- Your goal
According to the forum thread, what color is 24v control wiring coded?

━━━ Selection

We see that a lot when someone used to doing sinking DC stuff wires up AC I/O, usually electronics techs.


----------



## KennyW (Aug 31, 2013)

Jlarson said:


> We see that a lot when someone used to doing sinking DC stuff wires up AC I/O, usually electronics techs.


Yes it seems weird in an industrial environment but overall for electronics people (people used to logic level dc inputs and outputs ) sourcing inputs and sinking outputs make more sense and are more common (admittedly they are DC but then again the United states is one of the only last holdouts where AC controls are common. Canada too but it's changing) Inputs are pulled up internally to positive voltage and "float" high, a "true" or "1" state happens when the input is switched to ground.

Have a look at an electrical schematic for a car for example. You'll see lots of sensors that switch to ground. 
Not common for AC or industrial environment s though for sure. You could argue it's against code but the only "load" You're switching is the PLC input itself so I think even most inspectors would tell it's weird but I doubt you be mandated to change it in most cases.


----------



## backstay (Feb 3, 2011)

KennyW said:


> Yes it seems weird in an industrial environment but overall for electronics people (people used to logic level dc inputs and outputs ) sourcing inputs and sinking outputs make more sense and are more common (admittedly they are DC but then again the United states is one of the only last holdouts where AC controls are common. Canada too but it's changing) Inputs are pulled up internally to positive voltage and "float" high, a "true" or "1" state happens when the input is switched to ground. Have a look at an electrical schematic for a car for example. You'll see lots of sensors that switch to ground. Not common for AC or industrial environment s though for sure. You could argue it's against code but the only "load" You're switching is the PLC input itself so I think even most inspectors would tell it's weird but I doubt you be mandated to change it in most cases.


Not code though.


----------



## robojoe (Mar 23, 2010)

It may not be code but how many industries care about code in control wiring. We see a lot of that in foreign machinery. You just have to look at the wiring and how it's wired before you start troubleshooting. An electrician and a controls electrician think totally different. For example 24v control wiring is color coded blue and 240v 3 phase is black red blue. They could easily be confused in a control panel if you don't look. Just my two cents.

━━━━━━
━━━ Supplied data

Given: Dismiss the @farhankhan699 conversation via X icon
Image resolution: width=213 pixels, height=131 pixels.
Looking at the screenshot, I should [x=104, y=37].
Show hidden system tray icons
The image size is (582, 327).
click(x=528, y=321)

━━━━━━

- Answer to this exercise
Blue.